The National Grid substation, which houses the 275-KV electricity supply to the city, is an unusual construction. Most electricity substations are built on open sites with landscaping and small auxiliary plant buildings. However this substation is right on the City’s ring road in close proximity to people and on a small site.
Bryan Jefferson explained the design challenge: “In terms of the internal space, it had to be the size of a cathedral, but the heavy loadings of the transformers and switchgear meant that the construction had to be reinforced concrete with special cladding to provide sound insulation.”
Bryan had visited Japan in the early 1960s and had seen the work of Japanese architect Kenzo Tange who designed many of the Tokyo Olympic buildings. This proved an inspiration in putting together the design for a large building with human proportions. This resulted in the use of heavily reinforced concrete with a very clean line to the frame of the building.
“We also used Cornish granite as the aggregate and when the concrete was washed down the granite quartz showed through and created a gleam to the surface.

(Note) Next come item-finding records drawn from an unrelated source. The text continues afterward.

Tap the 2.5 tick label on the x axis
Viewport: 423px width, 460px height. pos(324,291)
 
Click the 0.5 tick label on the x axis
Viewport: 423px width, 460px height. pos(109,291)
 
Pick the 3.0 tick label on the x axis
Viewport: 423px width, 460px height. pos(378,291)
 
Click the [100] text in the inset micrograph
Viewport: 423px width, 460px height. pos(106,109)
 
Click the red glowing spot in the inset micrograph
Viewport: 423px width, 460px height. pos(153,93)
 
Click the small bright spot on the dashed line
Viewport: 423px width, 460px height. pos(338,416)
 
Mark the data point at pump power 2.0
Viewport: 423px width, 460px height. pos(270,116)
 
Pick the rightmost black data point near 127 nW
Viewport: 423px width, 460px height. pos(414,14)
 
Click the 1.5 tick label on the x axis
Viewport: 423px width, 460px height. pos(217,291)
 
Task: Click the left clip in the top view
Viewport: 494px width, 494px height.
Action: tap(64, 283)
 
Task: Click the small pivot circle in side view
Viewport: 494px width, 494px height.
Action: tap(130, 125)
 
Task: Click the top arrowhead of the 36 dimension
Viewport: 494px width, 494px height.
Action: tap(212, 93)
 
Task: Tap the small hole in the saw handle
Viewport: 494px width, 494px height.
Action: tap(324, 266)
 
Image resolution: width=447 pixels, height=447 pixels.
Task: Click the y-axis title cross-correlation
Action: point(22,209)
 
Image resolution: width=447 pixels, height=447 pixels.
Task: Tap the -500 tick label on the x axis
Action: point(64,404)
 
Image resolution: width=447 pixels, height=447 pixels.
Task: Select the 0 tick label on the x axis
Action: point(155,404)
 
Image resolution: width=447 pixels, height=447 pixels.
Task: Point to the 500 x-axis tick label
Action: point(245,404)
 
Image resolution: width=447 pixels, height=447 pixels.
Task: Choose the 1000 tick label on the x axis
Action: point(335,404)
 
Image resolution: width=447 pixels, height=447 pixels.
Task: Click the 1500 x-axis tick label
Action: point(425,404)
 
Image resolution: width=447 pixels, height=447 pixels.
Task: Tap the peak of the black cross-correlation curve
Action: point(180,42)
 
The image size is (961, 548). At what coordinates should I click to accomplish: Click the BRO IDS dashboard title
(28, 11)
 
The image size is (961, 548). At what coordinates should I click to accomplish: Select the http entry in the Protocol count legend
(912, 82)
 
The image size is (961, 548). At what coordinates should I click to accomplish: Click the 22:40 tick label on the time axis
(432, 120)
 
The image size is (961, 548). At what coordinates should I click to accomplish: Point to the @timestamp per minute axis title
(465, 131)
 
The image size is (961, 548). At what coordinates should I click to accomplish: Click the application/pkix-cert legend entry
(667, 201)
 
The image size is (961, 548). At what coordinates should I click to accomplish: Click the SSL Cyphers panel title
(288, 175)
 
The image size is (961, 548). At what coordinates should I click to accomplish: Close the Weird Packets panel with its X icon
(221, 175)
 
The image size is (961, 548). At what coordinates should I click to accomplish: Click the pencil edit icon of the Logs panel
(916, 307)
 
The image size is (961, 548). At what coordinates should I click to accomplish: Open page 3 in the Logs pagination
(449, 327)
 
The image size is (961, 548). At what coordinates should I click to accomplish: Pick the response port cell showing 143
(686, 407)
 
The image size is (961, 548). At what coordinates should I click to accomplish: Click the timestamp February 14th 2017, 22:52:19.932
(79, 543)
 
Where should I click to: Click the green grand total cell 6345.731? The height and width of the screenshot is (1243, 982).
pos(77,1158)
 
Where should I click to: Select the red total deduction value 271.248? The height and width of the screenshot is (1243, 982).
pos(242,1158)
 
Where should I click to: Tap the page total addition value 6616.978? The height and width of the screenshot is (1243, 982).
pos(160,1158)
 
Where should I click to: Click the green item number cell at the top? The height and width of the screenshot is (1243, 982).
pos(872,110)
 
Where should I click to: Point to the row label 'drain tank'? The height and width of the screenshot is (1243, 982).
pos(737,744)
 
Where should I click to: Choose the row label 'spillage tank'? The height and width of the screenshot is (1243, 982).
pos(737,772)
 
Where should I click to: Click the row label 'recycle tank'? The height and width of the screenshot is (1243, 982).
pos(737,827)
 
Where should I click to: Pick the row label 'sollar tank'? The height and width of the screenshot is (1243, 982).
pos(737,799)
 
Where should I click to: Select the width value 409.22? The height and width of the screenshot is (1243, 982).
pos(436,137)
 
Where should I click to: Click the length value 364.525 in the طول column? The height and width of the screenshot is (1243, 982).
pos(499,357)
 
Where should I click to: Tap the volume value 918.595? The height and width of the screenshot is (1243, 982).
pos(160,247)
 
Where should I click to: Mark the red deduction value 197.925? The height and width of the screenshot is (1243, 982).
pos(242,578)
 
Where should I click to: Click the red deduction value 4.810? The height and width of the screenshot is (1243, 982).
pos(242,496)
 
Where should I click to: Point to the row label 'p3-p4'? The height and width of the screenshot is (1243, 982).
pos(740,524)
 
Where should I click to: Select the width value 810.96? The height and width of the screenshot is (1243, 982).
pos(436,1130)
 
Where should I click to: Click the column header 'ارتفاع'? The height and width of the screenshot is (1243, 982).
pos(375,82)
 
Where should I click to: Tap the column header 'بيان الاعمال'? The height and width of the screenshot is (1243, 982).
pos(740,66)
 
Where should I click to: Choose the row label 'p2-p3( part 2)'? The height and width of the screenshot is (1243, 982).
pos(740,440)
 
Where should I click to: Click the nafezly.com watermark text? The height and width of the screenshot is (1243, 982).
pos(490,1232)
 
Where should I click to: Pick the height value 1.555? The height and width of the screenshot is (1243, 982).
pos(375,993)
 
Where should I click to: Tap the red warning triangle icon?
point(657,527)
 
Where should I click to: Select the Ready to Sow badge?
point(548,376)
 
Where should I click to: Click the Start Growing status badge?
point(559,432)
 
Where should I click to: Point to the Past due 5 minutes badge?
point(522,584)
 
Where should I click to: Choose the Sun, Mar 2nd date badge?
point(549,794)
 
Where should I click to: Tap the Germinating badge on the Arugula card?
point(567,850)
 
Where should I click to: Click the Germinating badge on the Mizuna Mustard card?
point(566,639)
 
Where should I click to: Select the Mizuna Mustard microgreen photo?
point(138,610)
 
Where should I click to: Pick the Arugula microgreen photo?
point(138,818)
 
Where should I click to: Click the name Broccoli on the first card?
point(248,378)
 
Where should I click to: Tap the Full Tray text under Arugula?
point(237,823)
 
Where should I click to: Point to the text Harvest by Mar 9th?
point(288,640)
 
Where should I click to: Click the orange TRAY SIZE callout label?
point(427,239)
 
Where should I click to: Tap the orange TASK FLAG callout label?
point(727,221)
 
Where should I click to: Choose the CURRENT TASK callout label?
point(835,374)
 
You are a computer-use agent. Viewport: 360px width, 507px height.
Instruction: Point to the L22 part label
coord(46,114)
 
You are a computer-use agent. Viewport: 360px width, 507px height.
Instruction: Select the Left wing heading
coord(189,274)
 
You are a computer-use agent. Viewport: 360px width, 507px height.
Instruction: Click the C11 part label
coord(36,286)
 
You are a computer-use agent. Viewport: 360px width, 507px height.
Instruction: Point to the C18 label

It had a self cleaning property which kept it looking good.”
An unusual feature of the substation is the escape staircases at each end of the building which were designed as independent structures linked with the main building at each level. The building gained considerable critical acclaim and was commended in the Financial Times Industrial Architecture awards in 1968.
The floodlighting of the building was designed by Keir with the emphasis placed on low energy consumption. The lighting scheme includes 64 lighting fixtures at two levels on the exterior of the building providing 100,000 light emitting diodes (LEDs) which have a life span of between 20 to 25 years. Contrasting internal lights have also been placed in the glazed stairwells.
The lighting up project was organized by National Grid and Sheffield City Council with the aim of creating a dramatic and artistic focal point on the City’s ring road as well as transforming the after dark appearance of this gateway into the city centre. The council has already won awards for the lighting up of the city’s Peace Gardens and Station Square.
At the lighting up ceremony Bryan, now aged 82, said the building had remained close to his heart. While the modernist design might not be to everyone’s taste, it had stood the test of time and was still fit for purpose. “While many younger buildings have been demolished, I’m very proud to see this is judged worthy of being floodlit.”